PMAT: Researchers develop a new tool for efficient assembly of plant mitochondrial genomes

Plant mitochondrial genomes (mitogenomes) are crucial for understanding nucleocytoplasmic interactions, plant evolution, and breeding of cytoplasmic male sterile lines. However, their complete assembly is challenging due to frequent recombination events and horizontal gene transfers.

Traditional methods using Illumina, PacBio, and Nanopore sequencing data often result in poor assembly completeness, low sequencing accuracy, and high costs, limiting their applicability. Based on these challenges, there is a need for a more efficient and accurate assembly method to conduct in-depth research on plant mitogenomes.

Researchers from Nanjing Forestry University, in collaboration with the Beijing Academy of Agriculture and Forestry Sciences and the Chinese Academy of Agricultural Sciences, have developed an efficient assembly toolkit (PMAT) for de novo assembly of plant mitogenomes using low-coverage HiFi sequencing data.

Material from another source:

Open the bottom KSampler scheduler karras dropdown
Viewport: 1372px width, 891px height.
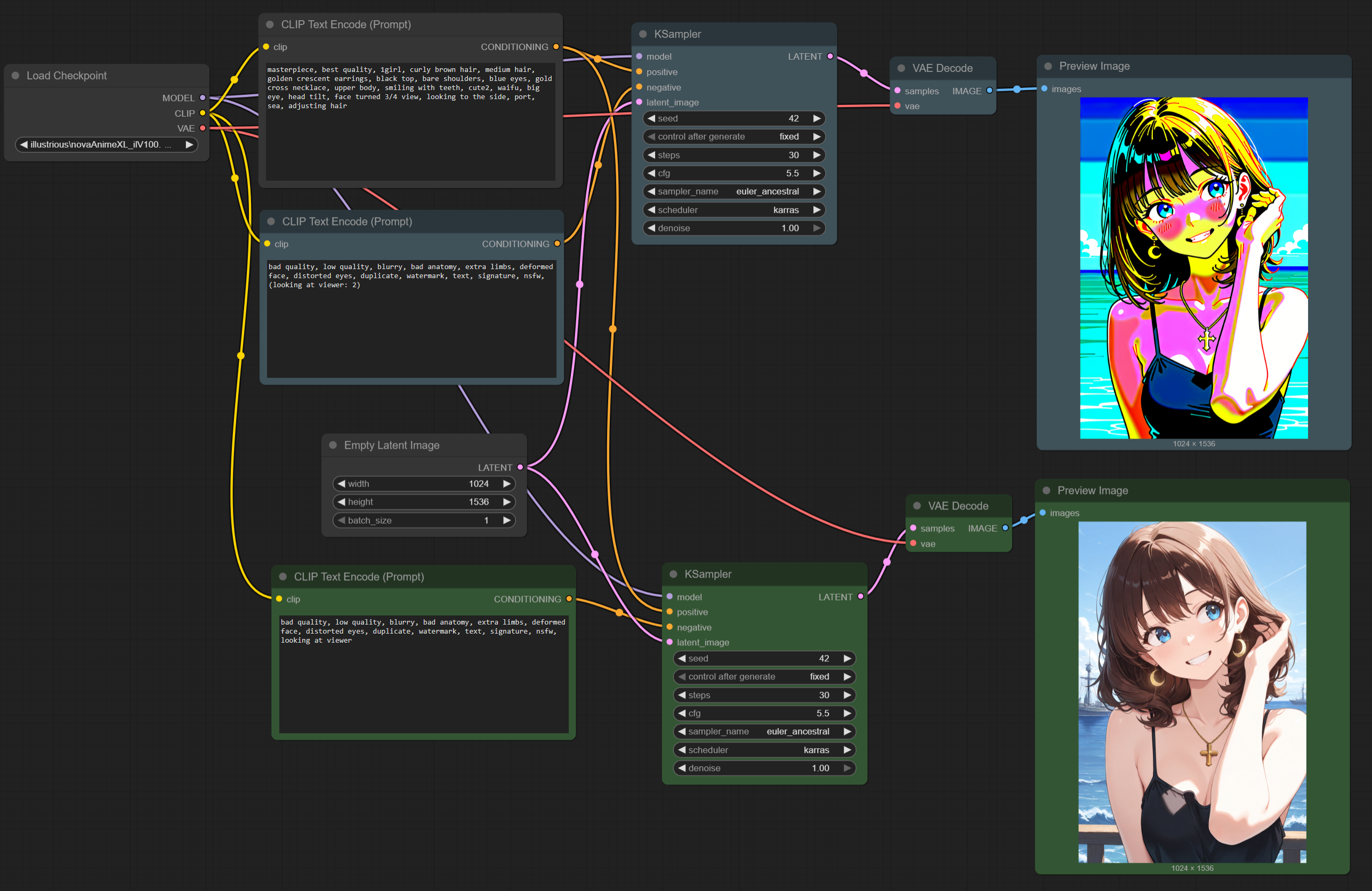click(764, 750)
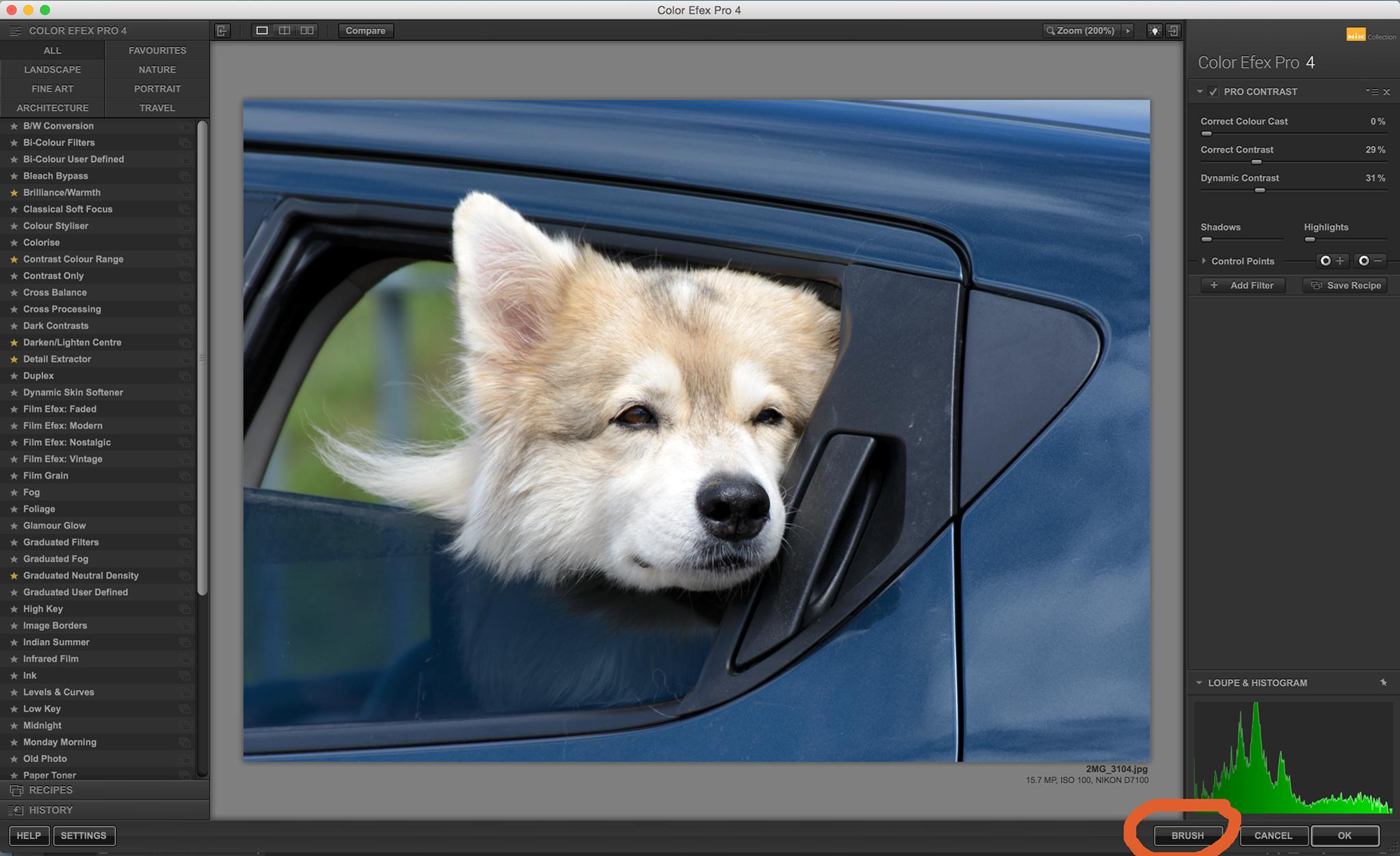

The study was published in the journal Horticulture Research on January 26 2024, showcasing a significant leap in genomics research.

PMAT addresses the limitations of traditional mitochondrial genome assembly methods by utilizing highly accurate long-read HiFi sequencing data. This allows for the spanning of most repeats and the generation of complete and accurate mitochondrial genome sequences.

The toolkit includes two modes: "autoMito" and "graphBuild." The "autoMito" mode provides a one-step assembly process, while the "graphBuild" mode allows for manual selection of appropriate seeds for assembly, ensuring flexibility and user control.

The researchers successfully assembled the mitogenomes of 13 plant species, including eudicots, monocots, and gymnosperms. For example, the Arabidopsis thaliana mitochondrial genome was reassembled into a typical single circular chromosome with a length of 367,810 base pairs, showing only minor differences from the published reference genome.

In addition, PMAT required minimal sequencing data to achieve complete assemblies, making it a cost-effective solution for large-scale genomic studies.

Dr. Zhiqiang Wu, one of the leading researchers, commented, "PMAT represents a significant advancement in the field of plant genomics. By overcoming the challenges of traditional assembly methods, PMAT provides a comprehensive and accurate view of plant mitogenomes, facilitating deeper insights into plant evolution and breeding."

The development of PMAT significantly impacts plant genomic research and breeding. By offering a reliable method for assembling plant mitogenomes, PMAT accelerates studies on genome variation and its effects on plant traits. This enhances breeding efforts to improve crop resilience, yield, and quality.

Additionally, capturing multiple mitochondrial conformations opens new research avenues into the evolutionary dynamics of plant genomes.